Brother of Honduran president jailed for life for drug trafficking
AFP A federal judge in New York on Tuesday sentenced Juan Antonio “Tony” Hernández to life imprisonment for trafficking 185 tons of drugs to the United States, according to prosecutors with the collaboration of his brother, the president of Honduras.
Following a two-week trial in New York in October 2019, former Congressman Tony Hernández, 42, was found guilty of all four charges, including trafficking of cocaine to the United States, false testimony, and possession of firearms.
Judge Kevin Castel said the life sentence for Tony Hernandez, who was detained at a Miami airport in November 2018, was “well deserved.”
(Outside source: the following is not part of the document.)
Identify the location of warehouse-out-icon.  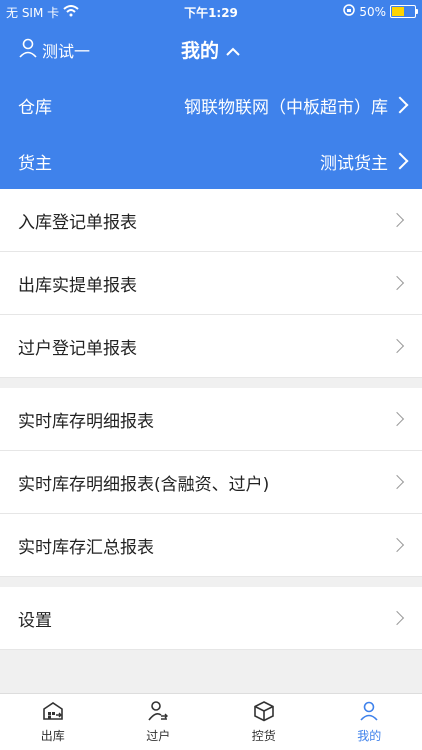
(53, 712).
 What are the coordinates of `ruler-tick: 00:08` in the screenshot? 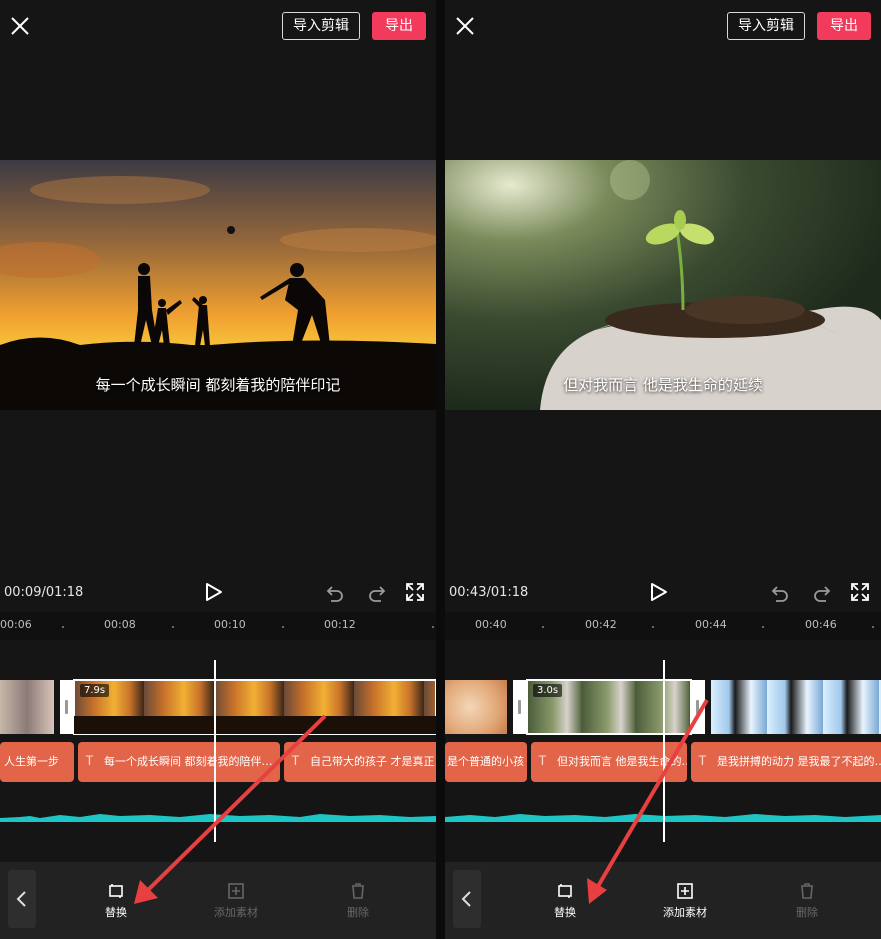 It's located at (120, 624).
Prosecutors for the southern district of New York assured in their process that the president of Honduras, Juan Orlando Hernández, was a key partner of his brotherTony, although he has not been charged.
Prosecutors had demanded life in prison, stressing that Hernández “had not shown any remorse”, while the defense had asked for the mandatory minimum sentence of 40 years.
“The defendant was a Honduran congressman who, along with his brother Juan Orlando Hernández, played a leadership role in a violent and state-sponsored drug trafficking conspiracy,” prosecutors wrote to the judge before sentencing.
Tony Hernández operated “with total impunity” thanks to the protection of his brother and contributed to the “putrefaction” of Honduran institutions, the prosecution said during the trial.
A witness from the prosecution, the former drug trafficker and former Honduran mayor Alexander Ardón, testified in the process that he witnessed a meeting in 2013 in which the now incarcerated Joaquín “Chapo” Guzmán, then head of the Mexican Sinaloa cartel, handed over a million dollars in cash to Tony Hernández for his brother’s election campaign.
The president of Honduras was also accused by US prosecutors of being a partner of another Honduran drug trafficker, Geovanni Fuentes Ramírez, found guilty of drug trafficking on March 22 after a trial presided over by Judge Castel
Juan Orlando Hernández, a lawyer who came to power in January 2014 and is in his second term, denies having been a partner of his brother or Fuentes in the cocaine trafficking to the United States and says that drug traffickers who testified against his brother in both processes want revenge on him for his fight against drug trafficking.